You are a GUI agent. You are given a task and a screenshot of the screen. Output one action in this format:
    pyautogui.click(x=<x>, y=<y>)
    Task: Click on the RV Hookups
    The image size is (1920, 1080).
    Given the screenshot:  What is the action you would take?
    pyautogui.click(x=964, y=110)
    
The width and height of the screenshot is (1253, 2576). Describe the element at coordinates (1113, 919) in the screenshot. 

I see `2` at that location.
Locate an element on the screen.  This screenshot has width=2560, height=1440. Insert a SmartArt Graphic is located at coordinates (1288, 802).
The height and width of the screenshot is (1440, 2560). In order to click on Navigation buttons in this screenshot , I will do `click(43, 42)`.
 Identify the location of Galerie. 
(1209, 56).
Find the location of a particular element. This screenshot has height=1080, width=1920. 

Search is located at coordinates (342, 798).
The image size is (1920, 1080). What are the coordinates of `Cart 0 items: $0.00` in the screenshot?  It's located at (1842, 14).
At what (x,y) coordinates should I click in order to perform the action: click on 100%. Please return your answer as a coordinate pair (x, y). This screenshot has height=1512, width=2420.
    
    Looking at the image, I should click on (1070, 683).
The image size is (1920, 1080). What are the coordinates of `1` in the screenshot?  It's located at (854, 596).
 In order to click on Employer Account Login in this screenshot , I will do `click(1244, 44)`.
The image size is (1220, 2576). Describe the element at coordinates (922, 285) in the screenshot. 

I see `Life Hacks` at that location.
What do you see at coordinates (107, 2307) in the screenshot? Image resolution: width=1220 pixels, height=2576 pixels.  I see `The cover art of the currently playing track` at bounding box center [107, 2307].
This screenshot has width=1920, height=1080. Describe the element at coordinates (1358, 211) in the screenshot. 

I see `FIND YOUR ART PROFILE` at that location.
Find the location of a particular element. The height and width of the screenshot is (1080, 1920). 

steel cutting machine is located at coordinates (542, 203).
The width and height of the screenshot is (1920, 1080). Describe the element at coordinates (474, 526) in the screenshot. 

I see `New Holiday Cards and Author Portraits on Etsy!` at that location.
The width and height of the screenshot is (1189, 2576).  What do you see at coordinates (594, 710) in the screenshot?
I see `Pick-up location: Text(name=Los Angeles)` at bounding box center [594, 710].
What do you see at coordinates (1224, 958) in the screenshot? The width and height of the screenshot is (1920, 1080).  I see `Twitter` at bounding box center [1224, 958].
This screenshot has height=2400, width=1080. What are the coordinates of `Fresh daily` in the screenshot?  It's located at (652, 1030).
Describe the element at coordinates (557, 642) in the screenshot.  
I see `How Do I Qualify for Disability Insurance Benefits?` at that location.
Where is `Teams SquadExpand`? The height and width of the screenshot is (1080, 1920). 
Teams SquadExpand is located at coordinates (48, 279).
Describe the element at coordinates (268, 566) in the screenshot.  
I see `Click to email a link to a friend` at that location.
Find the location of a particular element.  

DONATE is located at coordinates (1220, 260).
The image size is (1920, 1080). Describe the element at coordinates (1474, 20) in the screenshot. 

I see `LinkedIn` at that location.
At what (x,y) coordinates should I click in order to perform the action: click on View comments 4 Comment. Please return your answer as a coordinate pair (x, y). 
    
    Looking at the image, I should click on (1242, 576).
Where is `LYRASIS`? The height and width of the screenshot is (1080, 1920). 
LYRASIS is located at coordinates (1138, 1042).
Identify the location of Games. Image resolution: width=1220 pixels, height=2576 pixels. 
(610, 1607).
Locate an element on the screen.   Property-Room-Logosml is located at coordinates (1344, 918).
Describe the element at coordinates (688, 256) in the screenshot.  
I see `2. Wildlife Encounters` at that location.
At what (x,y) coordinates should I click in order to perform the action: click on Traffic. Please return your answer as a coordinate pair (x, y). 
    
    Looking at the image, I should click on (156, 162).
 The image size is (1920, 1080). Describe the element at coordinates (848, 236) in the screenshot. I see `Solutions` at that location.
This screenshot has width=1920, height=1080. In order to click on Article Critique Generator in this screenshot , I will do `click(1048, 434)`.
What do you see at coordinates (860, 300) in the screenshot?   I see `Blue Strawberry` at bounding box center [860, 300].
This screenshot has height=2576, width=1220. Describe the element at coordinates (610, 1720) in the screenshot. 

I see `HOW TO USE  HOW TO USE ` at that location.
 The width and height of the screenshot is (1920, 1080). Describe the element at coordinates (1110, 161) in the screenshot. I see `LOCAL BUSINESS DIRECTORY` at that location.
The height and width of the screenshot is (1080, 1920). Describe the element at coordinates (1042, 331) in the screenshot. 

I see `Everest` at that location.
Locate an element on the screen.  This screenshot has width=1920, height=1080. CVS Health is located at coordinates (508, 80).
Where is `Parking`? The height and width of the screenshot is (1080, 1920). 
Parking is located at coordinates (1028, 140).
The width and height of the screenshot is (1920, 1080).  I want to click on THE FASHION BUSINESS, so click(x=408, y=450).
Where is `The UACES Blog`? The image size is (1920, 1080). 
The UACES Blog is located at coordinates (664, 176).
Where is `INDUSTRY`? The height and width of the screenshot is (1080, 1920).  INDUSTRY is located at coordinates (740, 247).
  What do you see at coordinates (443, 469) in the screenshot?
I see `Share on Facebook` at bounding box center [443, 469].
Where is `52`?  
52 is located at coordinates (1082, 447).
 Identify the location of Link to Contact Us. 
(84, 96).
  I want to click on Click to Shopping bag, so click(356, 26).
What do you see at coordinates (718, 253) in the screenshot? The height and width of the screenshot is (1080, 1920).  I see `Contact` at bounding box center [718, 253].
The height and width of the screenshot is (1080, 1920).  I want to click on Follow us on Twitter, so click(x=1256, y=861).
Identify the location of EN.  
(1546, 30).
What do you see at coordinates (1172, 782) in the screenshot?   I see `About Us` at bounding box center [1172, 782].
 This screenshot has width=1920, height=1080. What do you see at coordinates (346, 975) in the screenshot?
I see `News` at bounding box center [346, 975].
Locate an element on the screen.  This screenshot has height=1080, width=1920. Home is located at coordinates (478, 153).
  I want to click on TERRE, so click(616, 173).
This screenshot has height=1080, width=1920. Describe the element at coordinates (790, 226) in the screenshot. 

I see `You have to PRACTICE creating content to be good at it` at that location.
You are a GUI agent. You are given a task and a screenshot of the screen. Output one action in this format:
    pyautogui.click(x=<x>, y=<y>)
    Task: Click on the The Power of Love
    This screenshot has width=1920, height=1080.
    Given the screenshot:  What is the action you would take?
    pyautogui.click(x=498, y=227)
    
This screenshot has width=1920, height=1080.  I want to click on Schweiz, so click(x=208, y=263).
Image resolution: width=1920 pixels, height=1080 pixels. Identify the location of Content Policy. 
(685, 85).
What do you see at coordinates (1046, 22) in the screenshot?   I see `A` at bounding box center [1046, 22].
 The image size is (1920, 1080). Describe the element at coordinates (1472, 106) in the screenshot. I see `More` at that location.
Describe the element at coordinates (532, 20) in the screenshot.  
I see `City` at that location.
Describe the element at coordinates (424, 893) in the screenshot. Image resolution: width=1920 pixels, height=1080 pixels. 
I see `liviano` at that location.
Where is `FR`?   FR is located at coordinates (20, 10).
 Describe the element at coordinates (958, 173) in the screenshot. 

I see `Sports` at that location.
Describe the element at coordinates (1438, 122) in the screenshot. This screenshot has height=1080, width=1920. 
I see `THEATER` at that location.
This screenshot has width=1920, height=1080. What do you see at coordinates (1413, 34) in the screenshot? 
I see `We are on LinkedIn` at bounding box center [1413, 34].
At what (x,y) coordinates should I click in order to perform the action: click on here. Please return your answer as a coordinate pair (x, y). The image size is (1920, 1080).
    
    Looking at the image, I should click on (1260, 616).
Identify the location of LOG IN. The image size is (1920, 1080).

**YOUR TASK**. Render the lines of the listing from the line containing "Find the location of a particular element. This" through the line containing "at (854, 596)." as a numbered list, omitting blank lines.

**COMPLETE OUTPUT**.
1. Find the location of a particular element. This screenshot has height=1080, width=1920. 
2. Search is located at coordinates (342, 798).
3. The image size is (1920, 1080). What are the coordinates of `Cart 0 items: $0.00` in the screenshot?  It's located at (1842, 14).
4. At what (x,y) coordinates should I click in order to perform the action: click on 100%. Please return your answer as a coordinate pair (x, y). This screenshot has height=1512, width=2420.
5.     Looking at the image, I should click on (1070, 683).
6. The image size is (1920, 1080). What are the coordinates of `1` in the screenshot?  It's located at (854, 596).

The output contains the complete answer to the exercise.